- Required actions -
(a) Please reproduce the part of the court opinion from "Before trial, the" to "denied her request.".
(b) State whether each statement agrees with the court opinion, answering yes or no and quoting the words that decide it. (i) The gold Cadillac stopped when Scott approached it. (ii) The house on Decatur Street was owned by Winston's mother. (iii) Scott went to trial along with Hill, Lloyd, and Winston.

- Passage shown -
------
On August 6,1992, a confidential informant told officers of the Shelby County Sheriffs Department about a pending drug deal that was to take place in the Piggly Wiggly parking lot on Watkins Street in Memphis, Tennessee. The officers equipped the informant with a radio transmitter, and staked out the parking lot. Shortly thereafter, the .informant met with Louis Scott at the Watkins St. lot. Scott told the informant that the drugs would arrive in about five minutes in either a gold or silver Cadillac.

Five minutes later, a gold Cadillac with license number XLM-658, drove onto the lot. As Scott approached it, it slowed down but then drove off without stopping. Next, a silver Cadillac drove onto the lot and stopped. The second Cadillac was driven by Leslie T. Hill, and Defendant Bobby Lloyd was a passenger. Lloyd got out and placed three plastic bags in a shopping cart. Scott walked to the cart, picked up the bags, returned to the informant, and said: “Here the dope is — where is the money?” At this point, the police arrested Scott, Hill, and Lloyd. The plastic bags contained 23.4 grams of crack cocaine.4

Upon his arrest, Lloyd told the officers that the cocaine came from Defendant Juan Winston’s house at 1098 Decatur Street in Memphis, that Winston had another four to six ounces of crack at home, and that Winston drove a gold Cadillac. The police obtained a warrant and searched the house on Decatur Street, which was actually owned by Winston’s mother. They found 37 more grams of crack cocaine in the house. Meanwhile, a detective found Winston driving the gold Cadillac with license number XLM-658, and arrested him. Upon his arrest, Winston admitted that the drugs found in his mother’s house were his, and that he had earlier driv*238en to the Piggly Wiggly parking lot carrying crack cocaine.

In September 1992, Scott, Hill, Lloyd, and Winston were indicted. Scott pled guilty. The case against Hill, Lloyd, and Winston went to trial. In January 1993, the government filed an Information giving Winston notice, as required by 21 U.S.C. § 851(a)(1),5 that it would seek an enhanced sentence based on Winston’s two prior felony drug convictions.6

Before trial, the court ruled that Lloyd’s statements upon arrest about Winston and his Decatur Street residence were inadmissible hearsay at his and Winston’s joint trial, in accordance with Bruton v. United States, 391 U.S. 123, 88 S.Ct. 1620, 20 L.Ed.2d 476 (1968). Subsequently, at trial, while being cross-examined by Lloyd’s counsel, Police Officer Galloway referred to Lloyd’s taking him to “a residence on Decatur,” and telling him about “the stuff inside the residence.” J.A. at 122. Winston and Lloyd each objected and moved for a mistrial. The court denied the motions. Lloyd’s counsel then sought to cross-examine Galloway about Lloyd’s statement, but the court denied her request.

Winston’s fifteen-year-old nephew testified at trial that the drugs found at 1098 Decatur Street were his and not Winston’s. Apparently, the jury did not believe the nephew, as it returned guilty verdicts against Hill, Lloyd, and Winston.

Subsequently, the court sentenced Lloyd to 292 months imprisonment, followed by a five-year term of supervised release. This sentence included a six-level enhancement to Lloyd’s base offense level due to the court’s finding that Lloyd was a career offender within the meaning of USSG § 4B1.1.7

Stating that “I see that I have no discretion in the matter,” J.A. at 324, the court sentenced Winston to a mandatory term of life imprisonment without release pursuant to 21 U.S.C. § 841(b)(1)(A).8

Hill, Lloyd, and Winston each appealed. Hill, however, died in March 1994, whereupon his conviction was vacated and his appeal dismissed.
------
(Word and item position data)
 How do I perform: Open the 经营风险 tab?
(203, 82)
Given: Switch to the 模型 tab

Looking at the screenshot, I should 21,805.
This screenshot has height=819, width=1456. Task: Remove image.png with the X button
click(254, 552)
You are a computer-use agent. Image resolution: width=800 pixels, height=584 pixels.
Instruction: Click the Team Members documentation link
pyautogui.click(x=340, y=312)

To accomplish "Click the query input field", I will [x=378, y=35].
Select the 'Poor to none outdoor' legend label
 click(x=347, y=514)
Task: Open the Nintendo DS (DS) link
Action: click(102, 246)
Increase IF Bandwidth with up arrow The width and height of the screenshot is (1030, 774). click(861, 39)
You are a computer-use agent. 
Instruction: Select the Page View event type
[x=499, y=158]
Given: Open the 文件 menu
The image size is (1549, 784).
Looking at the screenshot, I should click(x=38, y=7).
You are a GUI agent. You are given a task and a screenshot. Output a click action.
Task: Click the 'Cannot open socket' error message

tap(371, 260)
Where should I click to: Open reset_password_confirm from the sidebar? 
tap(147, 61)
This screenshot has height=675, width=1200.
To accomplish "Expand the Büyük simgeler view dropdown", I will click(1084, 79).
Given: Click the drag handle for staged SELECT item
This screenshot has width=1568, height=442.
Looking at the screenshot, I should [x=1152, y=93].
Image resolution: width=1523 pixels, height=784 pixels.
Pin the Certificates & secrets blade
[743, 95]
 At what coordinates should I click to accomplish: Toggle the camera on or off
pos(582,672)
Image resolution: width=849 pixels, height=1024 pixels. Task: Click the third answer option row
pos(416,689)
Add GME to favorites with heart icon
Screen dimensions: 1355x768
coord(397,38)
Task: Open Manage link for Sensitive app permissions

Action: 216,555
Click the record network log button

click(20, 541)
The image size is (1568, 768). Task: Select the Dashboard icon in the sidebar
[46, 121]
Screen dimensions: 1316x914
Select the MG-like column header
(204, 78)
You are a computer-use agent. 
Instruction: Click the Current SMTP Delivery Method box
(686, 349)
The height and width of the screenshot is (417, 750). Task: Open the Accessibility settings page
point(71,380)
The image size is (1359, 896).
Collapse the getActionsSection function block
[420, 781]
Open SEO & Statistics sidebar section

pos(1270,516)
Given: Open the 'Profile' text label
------
- Answers to the exercise -
(a)
Before trial, the court ruled that Lloyd’s statements upon arrest about Winston and his Decatur Street residence were inadmissible hearsay at his and Winston’s joint trial, in accordance with Bruton v. United States, 391 U.S. 123, 88 S.Ct. 1620, 20 L.Ed.2d 476 (1968). Subsequently, at trial, while being cross-examined by Lloyd’s counsel, Police Officer Galloway referred to Lloyd’s taking him to “a residence on Decatur,” and telling him about “the stuff inside the residence.” J.A. at 122. Winston and Lloyd each objected and moved for a mistrial. The court denied the motions. Lloyd’s counsel then sought to cross-examine Galloway about Lloyd’s statement, but the court denied her request.

(b)
(i) No: "it slowed down but then drove off without stopping."
(ii) Yes: "which was actually owned by Winston’s mother."
(iii) No: "Scott pled guilty."